Wirtschaft

Gastronomie Viele Kommunen eröffnen Möglichkeiten zur Außenbewirtung in der kühleren Jahreszeit / Heizpilze in Stuttgart vorerst wieder erlaubt

Städte wollen Restaurants und Kneipen beistehen

Archivartikel

Mainz/Stuttgart.Die von der Corona-Krise angeschlagene Gastronomie in Rheinland-Pfalz kann auf Unterstützung in der bevorstehenden ungemütlichen Jahreszeit hoffen. Nicht wenige Gastwirte befürchten, dass die Gäste, die bisher im Freien empfangen wurden, wegbleiben, weil sie aus Sorgen vor einer Corona-Ansteckung nicht in Innenräume wollen. Daher wird in vielen Rathäusern von Neuwied im Norden bis Pirmasens im Süden überlegt, wie man Kneipen, Restaurants und Bistros helfen kann, wie eine Umfrage der Deutschen Presse-Agentur ergab.

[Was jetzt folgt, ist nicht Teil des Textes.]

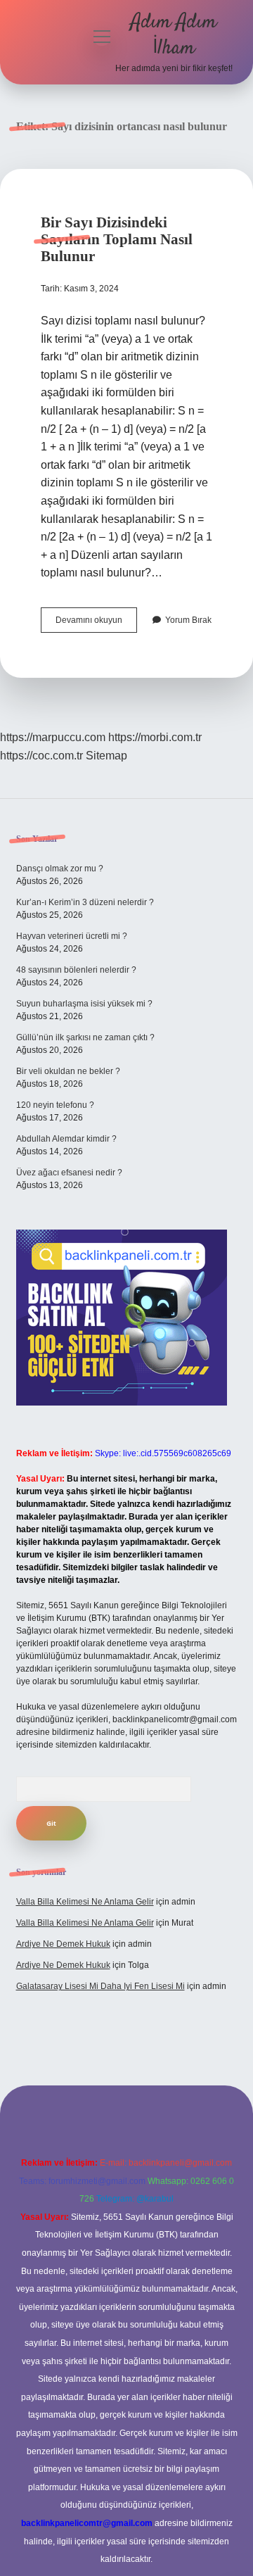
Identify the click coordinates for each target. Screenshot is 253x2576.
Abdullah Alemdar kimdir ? (66, 1139)
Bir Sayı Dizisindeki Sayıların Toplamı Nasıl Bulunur (117, 239)
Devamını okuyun (96, 623)
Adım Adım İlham (173, 35)
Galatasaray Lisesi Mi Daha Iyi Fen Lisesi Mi (100, 1986)
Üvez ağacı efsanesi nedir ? (69, 1172)
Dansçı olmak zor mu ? (59, 868)
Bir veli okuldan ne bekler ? (68, 1071)
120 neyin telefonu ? (55, 1105)
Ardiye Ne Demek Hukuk (63, 1944)
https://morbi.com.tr (155, 737)
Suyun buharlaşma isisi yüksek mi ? (84, 1004)
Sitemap (106, 756)
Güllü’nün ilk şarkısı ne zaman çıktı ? (85, 1037)
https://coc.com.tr (41, 756)
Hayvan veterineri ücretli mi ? (71, 936)
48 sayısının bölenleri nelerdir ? (76, 970)
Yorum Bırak (188, 620)
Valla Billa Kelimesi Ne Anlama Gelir (85, 1902)
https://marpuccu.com (52, 737)
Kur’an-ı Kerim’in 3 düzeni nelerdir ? (85, 902)
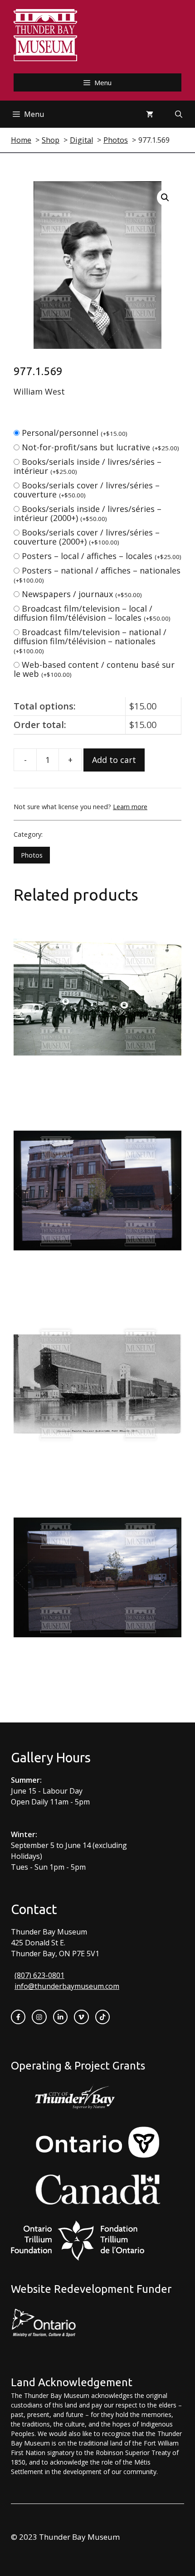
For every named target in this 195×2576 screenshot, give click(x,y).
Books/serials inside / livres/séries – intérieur (87, 466)
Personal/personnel (74, 432)
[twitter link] (81, 2017)
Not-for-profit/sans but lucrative (100, 447)
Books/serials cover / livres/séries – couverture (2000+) (87, 537)
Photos (32, 855)
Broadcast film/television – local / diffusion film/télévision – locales (92, 613)
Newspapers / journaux (82, 594)
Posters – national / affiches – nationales (97, 574)
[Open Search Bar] (178, 114)
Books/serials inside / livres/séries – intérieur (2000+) (87, 513)
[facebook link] (18, 2017)
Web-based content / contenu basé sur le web (94, 669)
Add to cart (114, 759)
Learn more (130, 806)
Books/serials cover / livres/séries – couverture (87, 490)
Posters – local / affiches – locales (101, 555)
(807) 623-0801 (39, 1975)
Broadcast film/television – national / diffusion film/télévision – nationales (90, 641)
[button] (165, 197)
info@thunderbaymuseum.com (67, 1986)
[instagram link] (39, 2017)
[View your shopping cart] (149, 114)
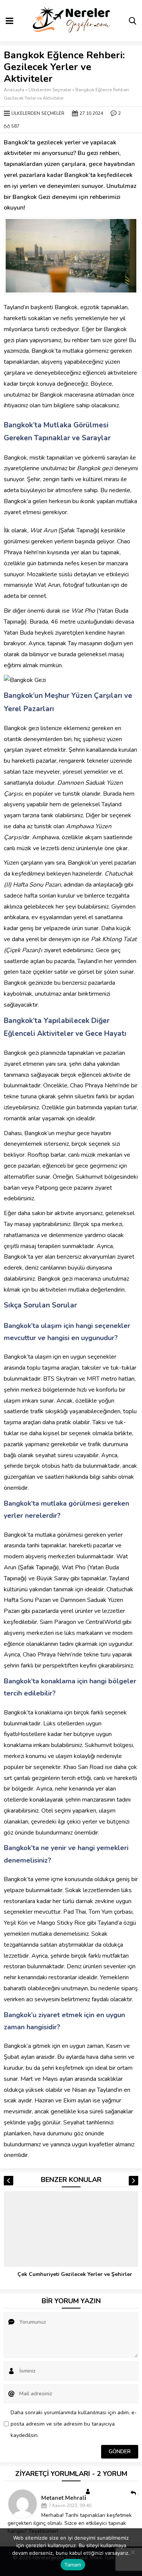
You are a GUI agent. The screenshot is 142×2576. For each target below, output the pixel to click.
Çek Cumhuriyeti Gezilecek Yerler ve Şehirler (74, 2274)
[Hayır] (132, 2552)
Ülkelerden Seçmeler (49, 90)
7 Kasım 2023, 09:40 (69, 2505)
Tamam (72, 2565)
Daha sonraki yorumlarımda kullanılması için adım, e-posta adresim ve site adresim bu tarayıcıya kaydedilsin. (74, 2424)
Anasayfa (14, 90)
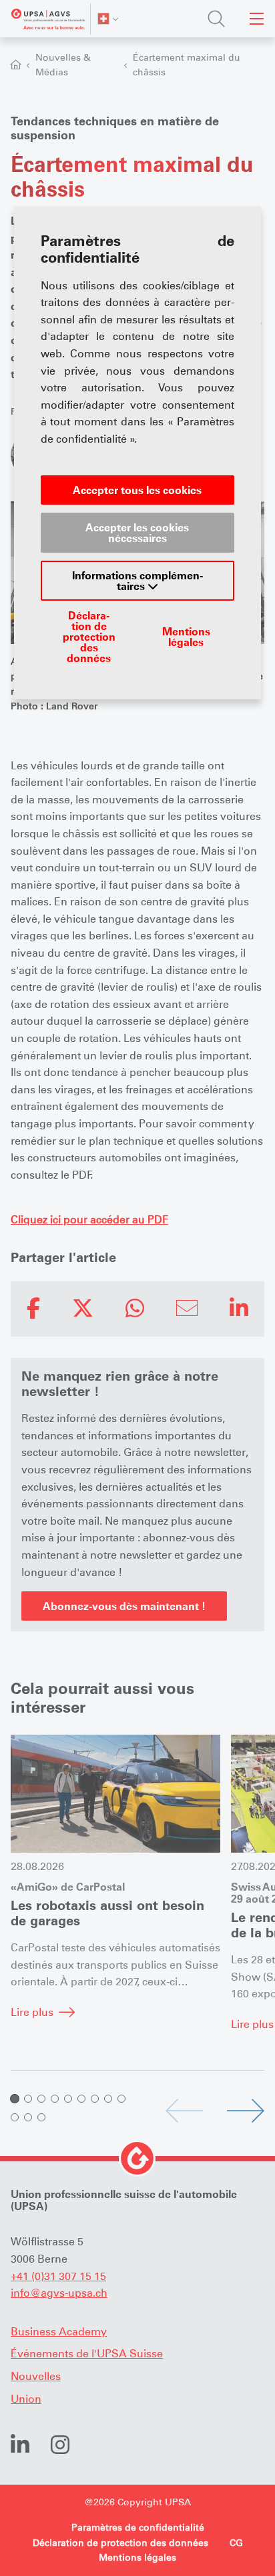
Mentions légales (186, 637)
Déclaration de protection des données (89, 637)
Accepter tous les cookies (137, 490)
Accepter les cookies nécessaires (137, 533)
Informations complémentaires (137, 581)
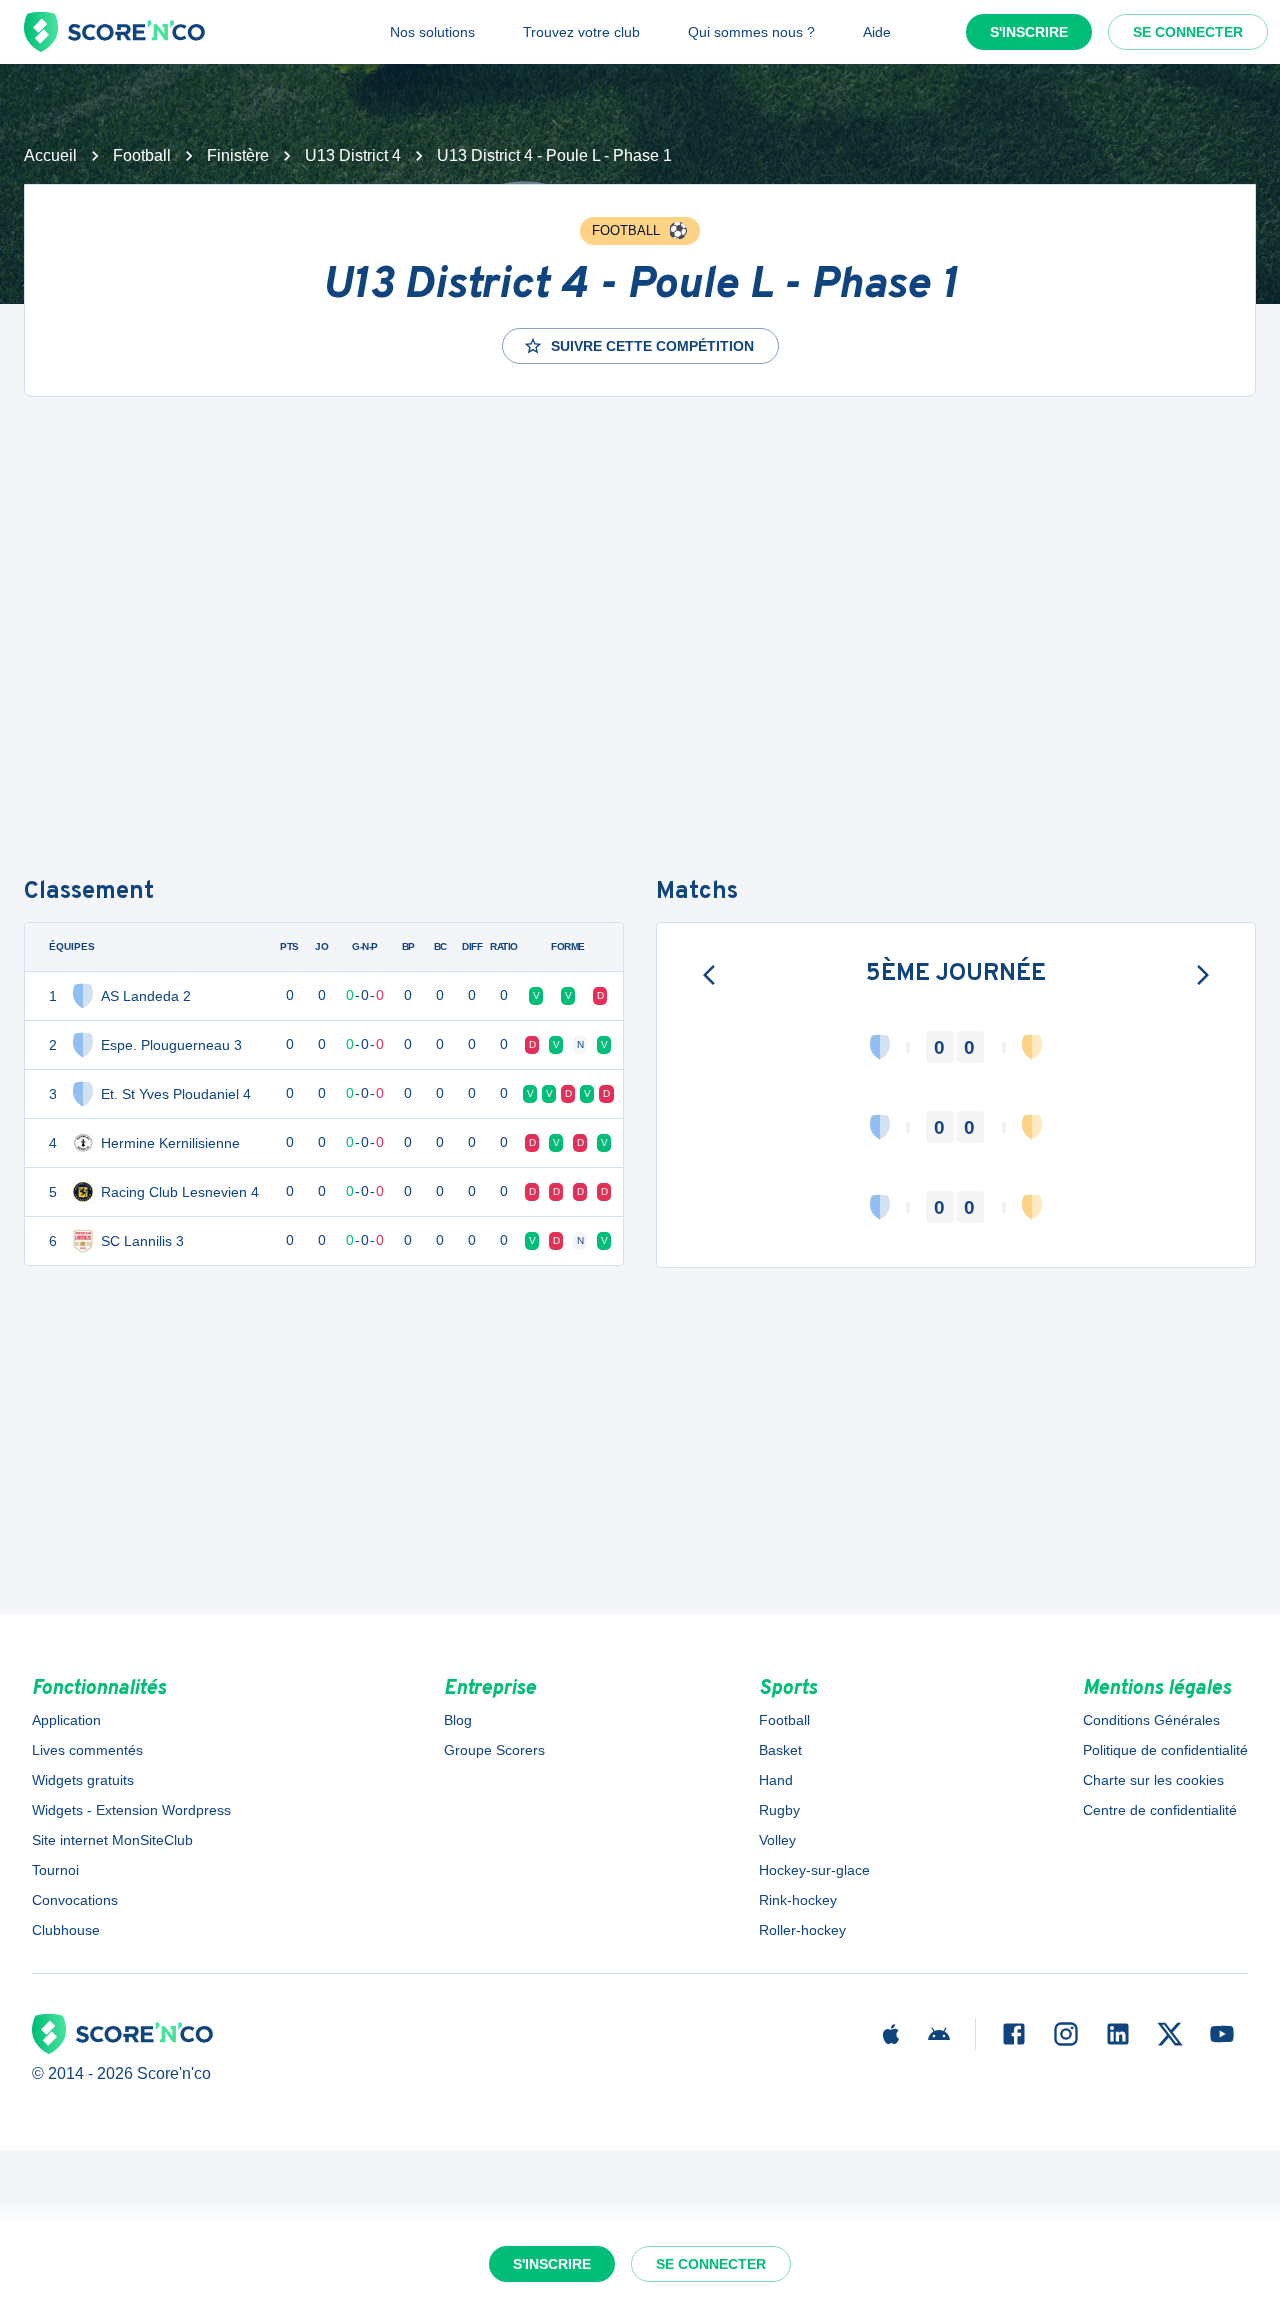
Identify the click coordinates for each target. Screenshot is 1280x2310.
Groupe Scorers (494, 1750)
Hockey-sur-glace (814, 1870)
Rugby (779, 1810)
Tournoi (55, 1870)
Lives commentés (87, 1750)
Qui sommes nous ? (751, 32)
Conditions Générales (1151, 1720)
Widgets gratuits (83, 1780)
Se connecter (1188, 32)
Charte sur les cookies (1153, 1780)
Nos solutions (432, 32)
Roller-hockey (802, 1930)
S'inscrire (1029, 32)
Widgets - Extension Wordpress (131, 1810)
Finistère (238, 155)
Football (142, 155)
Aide (877, 32)
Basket (780, 1750)
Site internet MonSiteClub (112, 1840)
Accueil (50, 155)
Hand (776, 1780)
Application (66, 1720)
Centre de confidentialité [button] (1160, 1810)
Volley (777, 1840)
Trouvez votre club (581, 32)
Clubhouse (66, 1930)
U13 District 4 (353, 155)
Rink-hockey (798, 1900)
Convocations (75, 1900)
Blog (458, 1720)
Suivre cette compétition (652, 346)
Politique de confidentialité (1165, 1750)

Immer wieder wird die Möglichkeit genannt, Heizpilze oder Heizstrahler zur Unterstützung der Außengastronomie aufzustellen. Die gelten zwar als bedenklich in Sachen Klimaschutz, erscheinen aber vielen als Chance, die Gäste auch bei tieferen Temperaturen vor die Tür zu locken und damit die Gastronomie durch die Krise zu bringen. Auch sonst sind viele Rathäuser bemüht, den Gastwirten zur Seite zu stehen und auf allzu viel Bürokratie zu verzichten. Dabei geht es beispielsweise um das Aufstellen von Windfangen und Zelten oder die Bereitstellung von Außenflächen – das oft sogar gebührenfrei.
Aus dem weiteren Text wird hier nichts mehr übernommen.